_Task prompt:_
Lift out, unaltered, the lines of the material below between the line holding "[まぐろ赤身刺] (93, 578)" and the line holding "天ぷら (241, 2547)", counting both.

_Data excerpts:_
+===+

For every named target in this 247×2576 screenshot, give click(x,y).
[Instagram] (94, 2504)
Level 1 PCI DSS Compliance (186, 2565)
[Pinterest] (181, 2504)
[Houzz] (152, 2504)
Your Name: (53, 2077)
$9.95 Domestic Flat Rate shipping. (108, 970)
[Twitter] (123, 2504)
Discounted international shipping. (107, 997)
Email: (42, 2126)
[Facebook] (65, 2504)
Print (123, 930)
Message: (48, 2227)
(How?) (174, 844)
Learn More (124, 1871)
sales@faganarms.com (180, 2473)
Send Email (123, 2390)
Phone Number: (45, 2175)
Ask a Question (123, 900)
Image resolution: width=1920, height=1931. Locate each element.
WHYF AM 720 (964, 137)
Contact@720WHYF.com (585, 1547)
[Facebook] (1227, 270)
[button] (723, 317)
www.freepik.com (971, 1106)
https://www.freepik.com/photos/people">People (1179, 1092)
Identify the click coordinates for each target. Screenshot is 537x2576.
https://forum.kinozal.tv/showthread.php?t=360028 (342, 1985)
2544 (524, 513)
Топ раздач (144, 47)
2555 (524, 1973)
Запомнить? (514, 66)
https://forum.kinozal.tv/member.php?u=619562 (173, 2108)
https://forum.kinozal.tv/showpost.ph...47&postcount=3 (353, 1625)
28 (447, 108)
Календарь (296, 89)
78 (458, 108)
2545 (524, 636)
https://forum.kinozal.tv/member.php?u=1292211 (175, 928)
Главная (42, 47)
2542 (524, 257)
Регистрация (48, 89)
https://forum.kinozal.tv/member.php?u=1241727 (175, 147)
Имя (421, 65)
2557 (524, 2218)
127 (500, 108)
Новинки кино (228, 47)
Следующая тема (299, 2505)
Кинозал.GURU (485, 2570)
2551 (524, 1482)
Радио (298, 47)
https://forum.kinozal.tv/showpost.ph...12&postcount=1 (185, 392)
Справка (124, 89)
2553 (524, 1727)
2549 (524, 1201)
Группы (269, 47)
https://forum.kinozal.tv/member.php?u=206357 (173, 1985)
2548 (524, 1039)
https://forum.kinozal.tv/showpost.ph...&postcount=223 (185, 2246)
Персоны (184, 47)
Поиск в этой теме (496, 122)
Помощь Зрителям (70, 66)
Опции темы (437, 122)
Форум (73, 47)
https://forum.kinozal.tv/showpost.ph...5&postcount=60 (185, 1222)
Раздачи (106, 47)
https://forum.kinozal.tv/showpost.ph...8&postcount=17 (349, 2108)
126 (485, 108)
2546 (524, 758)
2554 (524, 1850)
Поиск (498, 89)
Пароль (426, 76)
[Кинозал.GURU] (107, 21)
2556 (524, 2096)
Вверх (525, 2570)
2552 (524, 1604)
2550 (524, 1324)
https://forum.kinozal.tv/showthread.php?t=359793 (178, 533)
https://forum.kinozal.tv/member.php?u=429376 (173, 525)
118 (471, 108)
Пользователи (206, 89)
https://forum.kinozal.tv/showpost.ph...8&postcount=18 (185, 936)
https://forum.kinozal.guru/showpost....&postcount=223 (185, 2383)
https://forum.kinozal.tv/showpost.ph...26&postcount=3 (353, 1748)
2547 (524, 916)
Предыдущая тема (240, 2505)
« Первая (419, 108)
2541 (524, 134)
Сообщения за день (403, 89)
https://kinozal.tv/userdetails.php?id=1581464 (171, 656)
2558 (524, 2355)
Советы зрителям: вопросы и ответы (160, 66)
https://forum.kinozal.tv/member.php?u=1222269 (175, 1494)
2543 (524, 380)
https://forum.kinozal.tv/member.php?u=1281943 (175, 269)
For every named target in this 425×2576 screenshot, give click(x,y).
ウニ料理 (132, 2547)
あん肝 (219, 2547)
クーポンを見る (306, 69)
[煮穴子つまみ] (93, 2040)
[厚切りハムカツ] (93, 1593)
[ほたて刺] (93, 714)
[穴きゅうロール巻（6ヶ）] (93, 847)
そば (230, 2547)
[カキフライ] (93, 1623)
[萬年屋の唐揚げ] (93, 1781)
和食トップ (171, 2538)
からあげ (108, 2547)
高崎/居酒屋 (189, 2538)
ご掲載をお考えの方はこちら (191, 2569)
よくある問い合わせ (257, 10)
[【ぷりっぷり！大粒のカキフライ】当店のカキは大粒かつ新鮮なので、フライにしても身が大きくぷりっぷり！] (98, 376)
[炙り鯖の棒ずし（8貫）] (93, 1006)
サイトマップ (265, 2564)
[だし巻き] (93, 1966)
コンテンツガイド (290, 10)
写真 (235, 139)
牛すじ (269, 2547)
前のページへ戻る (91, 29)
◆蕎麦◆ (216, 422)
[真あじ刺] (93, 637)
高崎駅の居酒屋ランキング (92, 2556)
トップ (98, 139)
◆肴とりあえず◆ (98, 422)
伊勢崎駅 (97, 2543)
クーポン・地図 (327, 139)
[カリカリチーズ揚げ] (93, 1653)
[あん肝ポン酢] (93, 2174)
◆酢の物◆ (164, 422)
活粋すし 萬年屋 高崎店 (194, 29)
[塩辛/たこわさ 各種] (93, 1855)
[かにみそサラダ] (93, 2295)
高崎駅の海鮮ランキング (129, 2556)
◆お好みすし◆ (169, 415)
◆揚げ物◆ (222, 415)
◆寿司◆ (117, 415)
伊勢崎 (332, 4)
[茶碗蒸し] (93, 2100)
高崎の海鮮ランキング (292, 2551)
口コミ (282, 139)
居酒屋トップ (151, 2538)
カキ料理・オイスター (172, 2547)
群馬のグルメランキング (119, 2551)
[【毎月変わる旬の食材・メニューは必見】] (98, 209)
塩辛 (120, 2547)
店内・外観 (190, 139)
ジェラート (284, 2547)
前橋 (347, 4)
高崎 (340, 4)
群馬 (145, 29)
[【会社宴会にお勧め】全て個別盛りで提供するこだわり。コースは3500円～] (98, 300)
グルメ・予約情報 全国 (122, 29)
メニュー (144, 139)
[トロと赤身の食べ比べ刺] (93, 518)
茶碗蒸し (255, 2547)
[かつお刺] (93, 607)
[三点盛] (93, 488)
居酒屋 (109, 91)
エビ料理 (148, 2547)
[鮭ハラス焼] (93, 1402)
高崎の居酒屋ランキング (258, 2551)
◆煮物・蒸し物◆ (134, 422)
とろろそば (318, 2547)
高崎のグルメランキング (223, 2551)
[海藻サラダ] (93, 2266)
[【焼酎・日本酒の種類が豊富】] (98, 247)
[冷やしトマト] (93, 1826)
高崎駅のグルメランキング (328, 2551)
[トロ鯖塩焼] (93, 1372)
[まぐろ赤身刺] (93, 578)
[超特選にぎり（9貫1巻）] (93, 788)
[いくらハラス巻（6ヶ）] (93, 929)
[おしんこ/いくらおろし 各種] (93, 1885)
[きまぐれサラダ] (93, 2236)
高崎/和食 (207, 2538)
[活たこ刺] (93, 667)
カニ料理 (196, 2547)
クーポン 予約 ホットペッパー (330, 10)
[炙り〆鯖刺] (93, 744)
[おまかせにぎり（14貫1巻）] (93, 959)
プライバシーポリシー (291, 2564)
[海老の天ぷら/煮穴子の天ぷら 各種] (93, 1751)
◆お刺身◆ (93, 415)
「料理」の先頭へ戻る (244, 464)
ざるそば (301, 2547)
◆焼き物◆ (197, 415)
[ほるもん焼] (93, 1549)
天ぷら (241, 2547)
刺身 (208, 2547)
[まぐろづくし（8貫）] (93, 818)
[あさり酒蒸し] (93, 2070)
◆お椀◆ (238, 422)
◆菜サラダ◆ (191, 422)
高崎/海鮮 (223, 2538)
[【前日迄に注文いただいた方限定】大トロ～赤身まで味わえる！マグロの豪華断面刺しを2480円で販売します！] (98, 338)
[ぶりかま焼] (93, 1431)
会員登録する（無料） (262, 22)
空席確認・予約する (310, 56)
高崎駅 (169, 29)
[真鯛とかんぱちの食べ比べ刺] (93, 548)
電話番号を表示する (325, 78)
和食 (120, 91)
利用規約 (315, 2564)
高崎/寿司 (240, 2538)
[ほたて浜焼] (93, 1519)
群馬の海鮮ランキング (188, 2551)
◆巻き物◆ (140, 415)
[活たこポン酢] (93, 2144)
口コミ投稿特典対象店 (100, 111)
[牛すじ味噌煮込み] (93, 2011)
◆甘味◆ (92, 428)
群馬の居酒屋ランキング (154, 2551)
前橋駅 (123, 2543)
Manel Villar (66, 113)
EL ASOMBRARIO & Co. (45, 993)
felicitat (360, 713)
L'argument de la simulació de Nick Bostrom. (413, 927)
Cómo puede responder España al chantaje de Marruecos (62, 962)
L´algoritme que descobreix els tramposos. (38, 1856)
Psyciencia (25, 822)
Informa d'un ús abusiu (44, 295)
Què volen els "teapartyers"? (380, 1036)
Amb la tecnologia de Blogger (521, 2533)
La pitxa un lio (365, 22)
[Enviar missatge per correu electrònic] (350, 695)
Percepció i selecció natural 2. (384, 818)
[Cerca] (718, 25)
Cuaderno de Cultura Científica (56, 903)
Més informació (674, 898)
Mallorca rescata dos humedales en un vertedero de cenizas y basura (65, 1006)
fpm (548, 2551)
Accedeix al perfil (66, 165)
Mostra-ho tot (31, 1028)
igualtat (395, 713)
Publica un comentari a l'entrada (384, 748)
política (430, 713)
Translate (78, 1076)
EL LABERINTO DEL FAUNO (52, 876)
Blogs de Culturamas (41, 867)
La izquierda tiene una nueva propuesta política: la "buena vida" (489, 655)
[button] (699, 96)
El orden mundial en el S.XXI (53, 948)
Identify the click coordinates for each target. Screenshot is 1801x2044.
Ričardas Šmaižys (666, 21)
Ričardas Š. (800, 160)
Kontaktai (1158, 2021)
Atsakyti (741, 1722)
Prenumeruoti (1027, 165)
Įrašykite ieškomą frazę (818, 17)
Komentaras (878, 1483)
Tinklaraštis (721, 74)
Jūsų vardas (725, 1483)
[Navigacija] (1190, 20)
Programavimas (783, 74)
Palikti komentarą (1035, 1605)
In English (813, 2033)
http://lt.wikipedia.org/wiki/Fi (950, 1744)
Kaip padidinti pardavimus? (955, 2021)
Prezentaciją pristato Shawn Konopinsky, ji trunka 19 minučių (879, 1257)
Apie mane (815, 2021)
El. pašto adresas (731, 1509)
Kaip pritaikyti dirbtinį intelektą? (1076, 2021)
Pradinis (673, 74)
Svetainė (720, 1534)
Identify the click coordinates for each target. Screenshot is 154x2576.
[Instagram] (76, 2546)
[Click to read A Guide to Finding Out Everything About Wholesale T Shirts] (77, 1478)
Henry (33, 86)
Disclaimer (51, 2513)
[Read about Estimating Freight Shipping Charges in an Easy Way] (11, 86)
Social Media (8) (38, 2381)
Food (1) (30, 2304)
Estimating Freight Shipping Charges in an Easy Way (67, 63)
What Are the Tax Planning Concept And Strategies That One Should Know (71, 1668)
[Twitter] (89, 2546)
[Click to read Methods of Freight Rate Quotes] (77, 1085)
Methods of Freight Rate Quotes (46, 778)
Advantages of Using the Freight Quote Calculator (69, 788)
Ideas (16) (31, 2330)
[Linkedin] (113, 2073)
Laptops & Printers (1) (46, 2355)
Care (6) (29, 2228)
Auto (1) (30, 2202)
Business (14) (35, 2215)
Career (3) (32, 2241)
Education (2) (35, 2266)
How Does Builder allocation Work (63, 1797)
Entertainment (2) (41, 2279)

+===+

_Solution to this exercise:_
[まぐろ赤身刺] (93, 578)
[超特選にぎり（9貫1巻）] (93, 788)
[いくらハラス巻（6ヶ）] (93, 929)
[おしんこ/いくらおろし 各種] (93, 1885)
[きまぐれサラダ] (93, 2236)
高崎/和食 (207, 2538)
[活たこ刺] (93, 667)
カニ料理 (196, 2547)
クーポン 予約 ホットペッパー (330, 10)
[炙り〆鯖刺] (93, 744)
[おまかせにぎり（14貫1巻）] (93, 959)
プライバシーポリシー (291, 2564)
[海老の天ぷら/煮穴子の天ぷら 各種] (93, 1751)
◆お刺身◆ (93, 415)
「料理」の先頭へ戻る (244, 464)
ざるそば (301, 2547)
◆焼き物◆ (197, 415)
[ほるもん焼] (93, 1549)
天ぷら (241, 2547)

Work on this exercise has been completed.